__EXERCISE DESCRIPTION__: Quote the full listing word for word.

ENTRIES SUPPLIED START

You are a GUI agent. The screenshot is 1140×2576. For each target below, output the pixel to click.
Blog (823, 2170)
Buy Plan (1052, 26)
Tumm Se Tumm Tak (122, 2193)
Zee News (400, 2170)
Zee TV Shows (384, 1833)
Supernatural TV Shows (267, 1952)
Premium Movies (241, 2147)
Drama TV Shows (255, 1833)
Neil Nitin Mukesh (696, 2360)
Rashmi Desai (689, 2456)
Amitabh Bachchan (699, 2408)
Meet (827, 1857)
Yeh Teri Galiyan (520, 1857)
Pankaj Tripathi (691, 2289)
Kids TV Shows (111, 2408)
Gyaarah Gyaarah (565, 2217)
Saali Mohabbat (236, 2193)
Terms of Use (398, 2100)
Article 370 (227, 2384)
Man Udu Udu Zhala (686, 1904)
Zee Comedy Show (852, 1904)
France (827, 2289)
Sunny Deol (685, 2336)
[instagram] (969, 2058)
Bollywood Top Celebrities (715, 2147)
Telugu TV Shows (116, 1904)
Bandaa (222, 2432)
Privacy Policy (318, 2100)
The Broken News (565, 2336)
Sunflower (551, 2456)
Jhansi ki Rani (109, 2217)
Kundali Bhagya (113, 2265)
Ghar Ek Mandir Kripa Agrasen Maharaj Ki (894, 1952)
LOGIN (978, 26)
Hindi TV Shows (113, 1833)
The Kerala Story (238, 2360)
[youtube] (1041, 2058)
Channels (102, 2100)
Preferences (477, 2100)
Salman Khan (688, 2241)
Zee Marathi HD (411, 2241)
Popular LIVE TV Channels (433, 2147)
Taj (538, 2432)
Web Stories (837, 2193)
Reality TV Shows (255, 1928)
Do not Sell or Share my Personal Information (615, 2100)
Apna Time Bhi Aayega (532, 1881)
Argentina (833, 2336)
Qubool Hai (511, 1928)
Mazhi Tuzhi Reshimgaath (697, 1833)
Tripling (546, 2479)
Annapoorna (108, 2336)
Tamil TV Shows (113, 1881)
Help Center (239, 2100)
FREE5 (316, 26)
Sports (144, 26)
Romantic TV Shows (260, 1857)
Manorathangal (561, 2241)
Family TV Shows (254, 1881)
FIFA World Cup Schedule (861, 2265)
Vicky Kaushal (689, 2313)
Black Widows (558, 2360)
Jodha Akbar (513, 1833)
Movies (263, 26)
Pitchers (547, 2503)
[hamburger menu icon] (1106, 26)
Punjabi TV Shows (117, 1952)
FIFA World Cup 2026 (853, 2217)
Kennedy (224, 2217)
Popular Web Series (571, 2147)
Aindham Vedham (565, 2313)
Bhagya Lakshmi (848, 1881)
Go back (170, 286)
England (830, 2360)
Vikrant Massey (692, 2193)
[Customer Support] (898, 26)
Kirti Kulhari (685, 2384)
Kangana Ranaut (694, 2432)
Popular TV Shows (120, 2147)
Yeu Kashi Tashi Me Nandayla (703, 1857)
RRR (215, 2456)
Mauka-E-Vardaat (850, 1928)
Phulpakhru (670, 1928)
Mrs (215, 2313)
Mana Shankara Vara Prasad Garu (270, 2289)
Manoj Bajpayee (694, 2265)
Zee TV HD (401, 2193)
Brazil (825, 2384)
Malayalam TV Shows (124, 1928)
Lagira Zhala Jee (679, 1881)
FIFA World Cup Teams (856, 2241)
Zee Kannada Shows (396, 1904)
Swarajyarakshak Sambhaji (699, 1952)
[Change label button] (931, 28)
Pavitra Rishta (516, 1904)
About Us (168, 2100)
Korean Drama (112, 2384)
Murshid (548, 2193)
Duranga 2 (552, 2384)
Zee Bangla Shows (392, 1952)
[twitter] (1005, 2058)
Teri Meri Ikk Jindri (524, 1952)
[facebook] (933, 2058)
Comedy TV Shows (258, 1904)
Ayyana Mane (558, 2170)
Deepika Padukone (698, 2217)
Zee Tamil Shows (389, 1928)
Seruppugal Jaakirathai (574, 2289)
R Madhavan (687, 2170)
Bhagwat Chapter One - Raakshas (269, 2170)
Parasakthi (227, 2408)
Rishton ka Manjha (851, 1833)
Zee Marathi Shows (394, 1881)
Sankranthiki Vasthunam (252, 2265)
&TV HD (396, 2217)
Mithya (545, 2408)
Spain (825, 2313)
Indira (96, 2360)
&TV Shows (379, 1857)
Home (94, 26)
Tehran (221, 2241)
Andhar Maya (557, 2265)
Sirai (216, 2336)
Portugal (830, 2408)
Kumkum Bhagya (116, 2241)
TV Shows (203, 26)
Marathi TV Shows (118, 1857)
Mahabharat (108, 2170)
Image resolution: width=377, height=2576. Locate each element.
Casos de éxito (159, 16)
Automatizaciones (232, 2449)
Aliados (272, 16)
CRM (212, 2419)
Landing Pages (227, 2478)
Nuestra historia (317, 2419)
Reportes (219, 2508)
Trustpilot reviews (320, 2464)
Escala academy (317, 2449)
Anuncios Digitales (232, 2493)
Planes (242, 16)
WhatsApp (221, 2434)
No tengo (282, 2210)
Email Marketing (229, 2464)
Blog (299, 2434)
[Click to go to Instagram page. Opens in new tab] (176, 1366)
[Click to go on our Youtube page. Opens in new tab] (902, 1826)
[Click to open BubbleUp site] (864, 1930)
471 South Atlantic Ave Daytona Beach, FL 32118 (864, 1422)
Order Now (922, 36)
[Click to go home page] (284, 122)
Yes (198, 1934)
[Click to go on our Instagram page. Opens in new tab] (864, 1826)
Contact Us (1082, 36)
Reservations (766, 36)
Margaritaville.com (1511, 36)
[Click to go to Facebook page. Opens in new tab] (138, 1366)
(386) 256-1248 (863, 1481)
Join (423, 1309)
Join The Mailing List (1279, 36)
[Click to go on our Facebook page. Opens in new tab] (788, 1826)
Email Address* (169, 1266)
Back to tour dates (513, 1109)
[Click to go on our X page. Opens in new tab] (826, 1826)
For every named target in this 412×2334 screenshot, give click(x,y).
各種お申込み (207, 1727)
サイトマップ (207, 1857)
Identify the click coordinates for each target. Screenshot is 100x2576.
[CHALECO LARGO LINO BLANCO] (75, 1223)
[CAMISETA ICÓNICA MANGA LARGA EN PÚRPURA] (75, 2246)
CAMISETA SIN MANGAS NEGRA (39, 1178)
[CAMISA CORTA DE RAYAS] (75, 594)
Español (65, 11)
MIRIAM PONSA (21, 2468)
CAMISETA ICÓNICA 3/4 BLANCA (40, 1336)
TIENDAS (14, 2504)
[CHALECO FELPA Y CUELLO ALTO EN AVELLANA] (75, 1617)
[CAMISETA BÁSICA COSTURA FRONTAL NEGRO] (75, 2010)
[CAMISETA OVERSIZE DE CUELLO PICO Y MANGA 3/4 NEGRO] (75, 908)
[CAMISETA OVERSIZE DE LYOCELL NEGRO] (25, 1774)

ENTRIES SUPPLIED END

__REPLY__:
You are a GUI agent. The screenshot is 1140×2576. For each target below, output the pixel to click.
Blog (823, 2170)
Buy Plan (1052, 26)
Tumm Se Tumm Tak (122, 2193)
Zee News (400, 2170)
Zee TV Shows (384, 1833)
Supernatural TV Shows (267, 1952)
Premium Movies (241, 2147)
Drama TV Shows (255, 1833)
Neil Nitin Mukesh (696, 2360)
Rashmi Desai (689, 2456)
Amitabh Bachchan (699, 2408)
Meet (827, 1857)
Yeh Teri Galiyan (520, 1857)
Pankaj Tripathi (691, 2289)
Kids TV Shows (111, 2408)
Gyaarah Gyaarah (565, 2217)
Saali Mohabbat (236, 2193)
Terms of Use (398, 2100)
Article 370 (227, 2384)
Man Udu Udu Zhala (686, 1904)
Zee Comedy Show (852, 1904)
France (827, 2289)
Sunny Deol (685, 2336)
[instagram] (969, 2058)
Bollywood Top Celebrities (715, 2147)
Telugu TV Shows (116, 1904)
Bandaa (222, 2432)
Privacy Policy (318, 2100)
The Broken News (565, 2336)
Sunflower (551, 2456)
Jhansi ki Rani (109, 2217)
Kundali Bhagya (113, 2265)
Ghar Ek Mandir Kripa Agrasen Maharaj Ki (894, 1952)
LOGIN (978, 26)
Hindi TV Shows (113, 1833)
The Kerala Story (238, 2360)
[youtube] (1041, 2058)
Channels (102, 2100)
Preferences (477, 2100)
Salman Khan (688, 2241)
Zee Marathi HD (411, 2241)
Popular LIVE TV Channels (433, 2147)
Taj (538, 2432)
Web Stories (837, 2193)
Reality TV Shows (255, 1928)
Do not Sell or Share my Personal Information (615, 2100)
Apna Time Bhi Aayega (532, 1881)
Argentina (833, 2336)
Qubool Hai (511, 1928)
Mazhi Tuzhi Reshimgaath (697, 1833)
Tripling (546, 2479)
Annapoorna (108, 2336)
Tamil TV Shows (113, 1881)
Help Center (239, 2100)
FREE5 (316, 26)
Sports (144, 26)
Romantic TV Shows (260, 1857)
Manorathangal (561, 2241)
Family TV Shows (254, 1881)
FIFA World Cup Schedule (861, 2265)
Vicky Kaushal (689, 2313)
Black Widows (558, 2360)
Jodha Akbar (513, 1833)
Movies (263, 26)
Pitchers (547, 2503)
[hamburger menu icon] (1106, 26)
Punjabi TV Shows (117, 1952)
FIFA World Cup 2026 (853, 2217)
Kennedy (224, 2217)
Popular Web Series (571, 2147)
Aindham Vedham (565, 2313)
Bhagya Lakshmi (848, 1881)
Go back (170, 286)
England (830, 2360)
Vikrant Massey (692, 2193)
[Customer Support] (898, 26)
Kirti Kulhari (685, 2384)
Kangana Ranaut (694, 2432)
Popular TV Shows (120, 2147)
Yeu Kashi Tashi Me Nandayla (703, 1857)
RRR (215, 2456)
Mauka-E-Vardaat (850, 1928)
Phulpakhru (670, 1928)
Mrs (215, 2313)
Mana Shankara Vara Prasad Garu (270, 2289)
Manoj Bajpayee (694, 2265)
Zee TV HD (401, 2193)
Brazil (825, 2384)
Malayalam TV Shows (124, 1928)
Lagira Zhala Jee (679, 1881)
FIFA World Cup Teams (856, 2241)
Zee Kannada Shows (396, 1904)
Swarajyarakshak Sambhaji (699, 1952)
[Change label button] (931, 28)
Pavitra Rishta (516, 1904)
About Us (168, 2100)
Korean Drama (112, 2384)
Murshid (548, 2193)
Duranga 2 (552, 2384)
Zee Bangla Shows (392, 1952)
[twitter] (1005, 2058)
Teri Meri Ikk Jindri (524, 1952)
[facebook] (933, 2058)
Comedy TV Shows (258, 1904)
Ayyana Mane (558, 2170)
Deepika Padukone (698, 2217)
Zee Tamil Shows (389, 1928)
Seruppugal Jaakirathai (574, 2289)
R Madhavan (687, 2170)
Bhagwat Chapter One - Raakshas (269, 2170)
Parasakthi (227, 2408)
Rishton ka Manjha (851, 1833)
Zee Marathi Shows (394, 1881)
Sankranthiki Vasthunam (252, 2265)
&TV HD (396, 2217)
Mithya (545, 2408)
Spain (825, 2313)
Indira (96, 2360)
&TV Shows (379, 1857)
Home (94, 26)
Tehran (221, 2241)
Andhar Maya (557, 2265)
Sirai (216, 2336)
Portugal (830, 2408)
Kumkum Bhagya (116, 2241)
TV Shows (203, 26)
Marathi TV Shows (118, 1857)
Mahabharat (108, 2170)
Image resolution: width=377, height=2576. Locate each element.
Casos de éxito (159, 16)
Automatizaciones (232, 2449)
Aliados (272, 16)
CRM (212, 2419)
Landing Pages (227, 2478)
Nuestra historia (317, 2419)
Reportes (219, 2508)
Trustpilot reviews (320, 2464)
Escala academy (317, 2449)
Anuncios Digitales (232, 2493)
Planes (242, 16)
WhatsApp (221, 2434)
No tengo (282, 2210)
Email Marketing (229, 2464)
Blog (299, 2434)
[Click to go to Instagram page. Opens in new tab] (176, 1366)
[Click to go on our Youtube page. Opens in new tab] (902, 1826)
[Click to open BubbleUp site] (864, 1930)
471 South Atlantic Ave Daytona Beach, FL 32118 (864, 1422)
Order Now (922, 36)
[Click to go home page] (284, 122)
Yes (198, 1934)
[Click to go on our Instagram page. Opens in new tab] (864, 1826)
Contact Us (1082, 36)
Reservations (766, 36)
Margaritaville.com (1511, 36)
[Click to go to Facebook page. Opens in new tab] (138, 1366)
(386) 256-1248 (863, 1481)
Join (423, 1309)
Join The Mailing List (1279, 36)
[Click to go on our Facebook page. Opens in new tab] (788, 1826)
Email Address* (169, 1266)
Back to tour dates (513, 1109)
[Click to go on our X page. Opens in new tab] (826, 1826)
For every named target in this 412×2334 screenshot, give click(x,y).
各種お申込み (207, 1727)
サイトマップ (207, 1857)
Identify the click coordinates for each target. Screenshot is 100x2576.
[CHALECO LARGO LINO BLANCO] (75, 1223)
[CAMISETA ICÓNICA MANGA LARGA EN PÚRPURA] (75, 2246)
CAMISETA SIN MANGAS NEGRA (39, 1178)
[CAMISA CORTA DE RAYAS] (75, 594)
Español (65, 11)
MIRIAM PONSA (21, 2468)
CAMISETA ICÓNICA 3/4 BLANCA (40, 1336)
TIENDAS (14, 2504)
[CHALECO FELPA Y CUELLO ALTO EN AVELLANA] (75, 1617)
[CAMISETA BÁSICA COSTURA FRONTAL NEGRO] (75, 2010)
[CAMISETA OVERSIZE DE CUELLO PICO Y MANGA 3/4 NEGRO] (75, 908)
[CAMISETA OVERSIZE DE LYOCELL NEGRO] (25, 1774)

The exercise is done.